→ What the task requires:
Go through the listing and transcribe each line exactly.

→ Supplied entries:
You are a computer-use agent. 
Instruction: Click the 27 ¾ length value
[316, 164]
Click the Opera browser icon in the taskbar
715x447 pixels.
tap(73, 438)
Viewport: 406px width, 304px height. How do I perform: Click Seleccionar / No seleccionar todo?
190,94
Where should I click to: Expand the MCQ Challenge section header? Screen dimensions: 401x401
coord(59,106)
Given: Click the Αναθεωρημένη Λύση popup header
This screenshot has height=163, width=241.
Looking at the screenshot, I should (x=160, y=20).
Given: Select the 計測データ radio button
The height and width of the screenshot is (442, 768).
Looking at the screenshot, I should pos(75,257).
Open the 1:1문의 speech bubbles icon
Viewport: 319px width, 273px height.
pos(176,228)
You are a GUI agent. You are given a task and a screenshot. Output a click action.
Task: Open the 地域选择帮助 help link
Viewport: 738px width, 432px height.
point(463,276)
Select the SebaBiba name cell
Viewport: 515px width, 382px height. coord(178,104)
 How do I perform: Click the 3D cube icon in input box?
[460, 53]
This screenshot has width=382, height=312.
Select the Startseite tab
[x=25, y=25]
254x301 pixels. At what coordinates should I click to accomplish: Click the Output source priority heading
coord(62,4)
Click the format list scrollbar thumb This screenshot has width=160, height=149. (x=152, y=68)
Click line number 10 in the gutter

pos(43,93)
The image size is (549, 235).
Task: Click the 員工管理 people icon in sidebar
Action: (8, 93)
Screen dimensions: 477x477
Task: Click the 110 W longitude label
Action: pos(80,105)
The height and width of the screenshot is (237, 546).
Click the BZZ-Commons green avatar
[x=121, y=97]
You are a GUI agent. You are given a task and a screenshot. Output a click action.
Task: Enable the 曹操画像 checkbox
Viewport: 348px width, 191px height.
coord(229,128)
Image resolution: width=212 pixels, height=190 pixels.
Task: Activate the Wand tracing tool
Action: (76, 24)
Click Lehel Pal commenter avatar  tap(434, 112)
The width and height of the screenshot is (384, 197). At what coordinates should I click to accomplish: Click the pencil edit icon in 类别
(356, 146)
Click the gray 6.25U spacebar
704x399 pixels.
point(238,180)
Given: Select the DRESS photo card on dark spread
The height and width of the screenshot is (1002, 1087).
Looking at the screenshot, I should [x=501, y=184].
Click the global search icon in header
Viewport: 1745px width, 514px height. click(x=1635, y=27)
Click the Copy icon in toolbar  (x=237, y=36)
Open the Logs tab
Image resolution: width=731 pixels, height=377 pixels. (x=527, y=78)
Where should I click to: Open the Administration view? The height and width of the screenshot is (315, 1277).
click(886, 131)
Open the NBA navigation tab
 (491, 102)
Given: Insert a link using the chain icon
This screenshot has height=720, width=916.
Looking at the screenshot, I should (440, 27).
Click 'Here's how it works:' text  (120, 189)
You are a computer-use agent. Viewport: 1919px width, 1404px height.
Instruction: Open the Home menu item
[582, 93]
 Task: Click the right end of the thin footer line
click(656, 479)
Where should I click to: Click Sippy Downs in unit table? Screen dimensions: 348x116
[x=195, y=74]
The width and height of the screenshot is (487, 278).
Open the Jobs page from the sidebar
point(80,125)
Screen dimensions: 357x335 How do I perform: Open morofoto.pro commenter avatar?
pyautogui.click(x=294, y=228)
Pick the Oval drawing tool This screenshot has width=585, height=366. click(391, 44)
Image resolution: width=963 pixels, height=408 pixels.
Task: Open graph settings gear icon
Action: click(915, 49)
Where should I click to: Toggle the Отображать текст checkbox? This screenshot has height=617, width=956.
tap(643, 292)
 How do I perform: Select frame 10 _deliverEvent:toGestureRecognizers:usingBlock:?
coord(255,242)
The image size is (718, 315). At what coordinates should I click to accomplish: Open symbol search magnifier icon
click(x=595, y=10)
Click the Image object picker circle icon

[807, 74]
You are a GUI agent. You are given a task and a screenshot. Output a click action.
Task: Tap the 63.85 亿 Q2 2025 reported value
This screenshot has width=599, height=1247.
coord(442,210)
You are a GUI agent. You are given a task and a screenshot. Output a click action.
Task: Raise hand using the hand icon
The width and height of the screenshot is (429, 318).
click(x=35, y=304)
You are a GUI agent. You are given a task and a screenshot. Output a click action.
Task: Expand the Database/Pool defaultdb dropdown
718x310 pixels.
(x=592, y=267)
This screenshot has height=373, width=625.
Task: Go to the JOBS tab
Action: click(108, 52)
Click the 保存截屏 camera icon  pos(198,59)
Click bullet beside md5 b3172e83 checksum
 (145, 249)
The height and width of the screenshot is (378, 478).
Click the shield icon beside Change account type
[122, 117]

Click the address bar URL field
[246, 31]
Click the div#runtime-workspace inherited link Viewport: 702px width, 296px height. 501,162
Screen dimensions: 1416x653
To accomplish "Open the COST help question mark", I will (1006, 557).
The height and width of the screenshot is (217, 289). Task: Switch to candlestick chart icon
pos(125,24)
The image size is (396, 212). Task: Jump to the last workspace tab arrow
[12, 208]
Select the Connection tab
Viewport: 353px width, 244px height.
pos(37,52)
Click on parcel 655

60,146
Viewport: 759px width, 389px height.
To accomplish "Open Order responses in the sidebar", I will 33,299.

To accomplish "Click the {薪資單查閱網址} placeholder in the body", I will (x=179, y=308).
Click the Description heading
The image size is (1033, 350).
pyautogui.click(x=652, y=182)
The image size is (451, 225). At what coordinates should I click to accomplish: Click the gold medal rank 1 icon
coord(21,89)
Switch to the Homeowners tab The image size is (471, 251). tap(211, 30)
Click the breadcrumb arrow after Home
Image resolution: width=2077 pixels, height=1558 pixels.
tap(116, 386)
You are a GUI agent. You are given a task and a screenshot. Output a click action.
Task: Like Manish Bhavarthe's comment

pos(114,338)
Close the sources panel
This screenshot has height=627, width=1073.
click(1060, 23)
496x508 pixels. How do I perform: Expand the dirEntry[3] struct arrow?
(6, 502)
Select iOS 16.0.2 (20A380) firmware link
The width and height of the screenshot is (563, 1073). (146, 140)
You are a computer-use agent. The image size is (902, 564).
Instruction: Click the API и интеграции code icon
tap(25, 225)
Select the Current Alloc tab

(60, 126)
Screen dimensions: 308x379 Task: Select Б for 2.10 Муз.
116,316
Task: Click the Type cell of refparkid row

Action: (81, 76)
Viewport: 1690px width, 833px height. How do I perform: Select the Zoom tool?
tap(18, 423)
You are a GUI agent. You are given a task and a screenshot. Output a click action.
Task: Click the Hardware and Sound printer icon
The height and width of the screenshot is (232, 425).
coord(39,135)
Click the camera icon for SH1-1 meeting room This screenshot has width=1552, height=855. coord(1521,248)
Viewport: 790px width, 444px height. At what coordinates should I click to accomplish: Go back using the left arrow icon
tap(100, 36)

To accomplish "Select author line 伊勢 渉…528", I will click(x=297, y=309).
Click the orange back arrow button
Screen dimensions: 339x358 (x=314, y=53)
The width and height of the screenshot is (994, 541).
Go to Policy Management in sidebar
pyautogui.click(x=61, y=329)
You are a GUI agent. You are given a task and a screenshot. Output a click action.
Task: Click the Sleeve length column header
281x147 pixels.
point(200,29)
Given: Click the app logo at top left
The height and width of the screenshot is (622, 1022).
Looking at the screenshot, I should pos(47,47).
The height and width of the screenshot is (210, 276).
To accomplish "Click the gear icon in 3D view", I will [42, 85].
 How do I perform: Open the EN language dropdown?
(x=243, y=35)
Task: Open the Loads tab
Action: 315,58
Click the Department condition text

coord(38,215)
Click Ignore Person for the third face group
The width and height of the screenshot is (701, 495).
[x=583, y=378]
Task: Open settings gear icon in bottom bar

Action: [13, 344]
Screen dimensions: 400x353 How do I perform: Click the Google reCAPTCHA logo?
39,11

→ Answer section:
You are a computer-use agent. 
Instruction: Click the 27 ¾ length value
[316, 164]
Click the Opera browser icon in the taskbar
715x447 pixels.
tap(73, 438)
Viewport: 406px width, 304px height. How do I perform: Click Seleccionar / No seleccionar todo?
190,94
Where should I click to: Expand the MCQ Challenge section header? Screen dimensions: 401x401
coord(59,106)
Given: Click the Αναθεωρημένη Λύση popup header
This screenshot has height=163, width=241.
Looking at the screenshot, I should (x=160, y=20).
Given: Select the 計測データ radio button
The height and width of the screenshot is (442, 768).
Looking at the screenshot, I should pos(75,257).
Open the 1:1문의 speech bubbles icon
Viewport: 319px width, 273px height.
pos(176,228)
You are a GUI agent. You are given a task and a screenshot. Output a click action.
Task: Open the 地域选择帮助 help link
Viewport: 738px width, 432px height.
point(463,276)
Select the SebaBiba name cell
Viewport: 515px width, 382px height. coord(178,104)
 How do I perform: Click the 3D cube icon in input box?
[460, 53]
This screenshot has width=382, height=312.
Select the Startseite tab
[x=25, y=25]
254x301 pixels. At what coordinates should I click to accomplish: Click the Output source priority heading
coord(62,4)
Click the format list scrollbar thumb This screenshot has width=160, height=149. (x=152, y=68)
Click line number 10 in the gutter

pos(43,93)
The image size is (549, 235).
Task: Click the 員工管理 people icon in sidebar
Action: (8, 93)
Screen dimensions: 477x477
Task: Click the 110 W longitude label
Action: pos(80,105)
The height and width of the screenshot is (237, 546).
Click the BZZ-Commons green avatar
[x=121, y=97]
You are a GUI agent. You are given a task and a screenshot. Output a click action.
Task: Enable the 曹操画像 checkbox
Viewport: 348px width, 191px height.
coord(229,128)
Image resolution: width=212 pixels, height=190 pixels.
Task: Activate the Wand tracing tool
Action: (76, 24)
Click Lehel Pal commenter avatar  tap(434, 112)
The width and height of the screenshot is (384, 197). At what coordinates should I click to accomplish: Click the pencil edit icon in 类别
(356, 146)
Click the gray 6.25U spacebar
704x399 pixels.
point(238,180)
Given: Select the DRESS photo card on dark spread
The height and width of the screenshot is (1002, 1087).
Looking at the screenshot, I should [x=501, y=184].
Click the global search icon in header
Viewport: 1745px width, 514px height. click(x=1635, y=27)
Click the Copy icon in toolbar  (x=237, y=36)
Open the Logs tab
Image resolution: width=731 pixels, height=377 pixels. (x=527, y=78)
Where should I click to: Open the Administration view? The height and width of the screenshot is (315, 1277).
click(886, 131)
Open the NBA navigation tab
 (491, 102)
Given: Insert a link using the chain icon
This screenshot has height=720, width=916.
Looking at the screenshot, I should (440, 27).
Click 'Here's how it works:' text  (120, 189)
You are a computer-use agent. Viewport: 1919px width, 1404px height.
Instruction: Open the Home menu item
[582, 93]
 Task: Click the right end of the thin footer line
click(656, 479)
Where should I click to: Click Sippy Downs in unit table? Screen dimensions: 348x116
[x=195, y=74]
The width and height of the screenshot is (487, 278).
Open the Jobs page from the sidebar
point(80,125)
Screen dimensions: 357x335 How do I perform: Open morofoto.pro commenter avatar?
pyautogui.click(x=294, y=228)
Pick the Oval drawing tool This screenshot has width=585, height=366. click(391, 44)
Image resolution: width=963 pixels, height=408 pixels.
Task: Open graph settings gear icon
Action: click(915, 49)
Where should I click to: Toggle the Отображать текст checkbox? This screenshot has height=617, width=956.
tap(643, 292)
 How do I perform: Select frame 10 _deliverEvent:toGestureRecognizers:usingBlock:?
coord(255,242)
The image size is (718, 315). At what coordinates should I click to accomplish: Open symbol search magnifier icon
click(x=595, y=10)
Click the Image object picker circle icon

[807, 74]
You are a GUI agent. You are given a task and a screenshot. Output a click action.
Task: Tap the 63.85 亿 Q2 2025 reported value
This screenshot has width=599, height=1247.
coord(442,210)
You are a GUI agent. You are given a task and a screenshot. Output a click action.
Task: Raise hand using the hand icon
The width and height of the screenshot is (429, 318).
click(x=35, y=304)
You are a GUI agent. You are given a task and a screenshot. Output a click action.
Task: Expand the Database/Pool defaultdb dropdown
718x310 pixels.
(x=592, y=267)
This screenshot has height=373, width=625.
Task: Go to the JOBS tab
Action: click(108, 52)
Click the 保存截屏 camera icon  pos(198,59)
Click bullet beside md5 b3172e83 checksum
 (145, 249)
The height and width of the screenshot is (378, 478).
Click the shield icon beside Change account type
[122, 117]

Click the address bar URL field
[246, 31]
Click the div#runtime-workspace inherited link Viewport: 702px width, 296px height. 501,162
Screen dimensions: 1416x653
To accomplish "Open the COST help question mark", I will (1006, 557).
The height and width of the screenshot is (217, 289). Task: Switch to candlestick chart icon
pos(125,24)
The image size is (396, 212). Task: Jump to the last workspace tab arrow
[12, 208]
Select the Connection tab
Viewport: 353px width, 244px height.
pos(37,52)
Click on parcel 655

60,146
Viewport: 759px width, 389px height.
To accomplish "Open Order responses in the sidebar", I will 33,299.

To accomplish "Click the {薪資單查閱網址} placeholder in the body", I will (x=179, y=308).
Click the Description heading
The image size is (1033, 350).
pyautogui.click(x=652, y=182)
The image size is (451, 225). At what coordinates should I click to accomplish: Click the gold medal rank 1 icon
coord(21,89)
Switch to the Homeowners tab The image size is (471, 251). tap(211, 30)
Click the breadcrumb arrow after Home
Image resolution: width=2077 pixels, height=1558 pixels.
tap(116, 386)
You are a GUI agent. You are given a task and a screenshot. Output a click action.
Task: Like Manish Bhavarthe's comment

pos(114,338)
Close the sources panel
This screenshot has height=627, width=1073.
click(1060, 23)
496x508 pixels. How do I perform: Expand the dirEntry[3] struct arrow?
(6, 502)
Select iOS 16.0.2 (20A380) firmware link
The width and height of the screenshot is (563, 1073). (146, 140)
You are a computer-use agent. The image size is (902, 564).
Instruction: Click the API и интеграции code icon
tap(25, 225)
Select the Current Alloc tab

(60, 126)
Screen dimensions: 308x379 Task: Select Б for 2.10 Муз.
116,316
Task: Click the Type cell of refparkid row

Action: (81, 76)
Viewport: 1690px width, 833px height. How do I perform: Select the Zoom tool?
tap(18, 423)
You are a GUI agent. You are given a task and a screenshot. Output a click action.
Task: Click the Hardware and Sound printer icon
The height and width of the screenshot is (232, 425).
coord(39,135)
Click the camera icon for SH1-1 meeting room This screenshot has width=1552, height=855. coord(1521,248)
Viewport: 790px width, 444px height. At what coordinates should I click to accomplish: Go back using the left arrow icon
tap(100, 36)

To accomplish "Select author line 伊勢 渉…528", I will click(x=297, y=309).
Click the orange back arrow button
Screen dimensions: 339x358 (x=314, y=53)
The width and height of the screenshot is (994, 541).
Go to Policy Management in sidebar
pyautogui.click(x=61, y=329)
You are a GUI agent. You are given a task and a screenshot. Output a click action.
Task: Click the Sleeve length column header
281x147 pixels.
point(200,29)
Given: Click the app logo at top left
The height and width of the screenshot is (622, 1022).
Looking at the screenshot, I should pos(47,47).
The height and width of the screenshot is (210, 276).
To accomplish "Click the gear icon in 3D view", I will [42, 85].
 How do I perform: Open the EN language dropdown?
(x=243, y=35)
Task: Open the Loads tab
Action: 315,58
Click the Department condition text

coord(38,215)
Click Ignore Person for the third face group
The width and height of the screenshot is (701, 495).
[x=583, y=378]
Task: Open settings gear icon in bottom bar

Action: [13, 344]
Screen dimensions: 400x353 How do I perform: Click the Google reCAPTCHA logo?
39,11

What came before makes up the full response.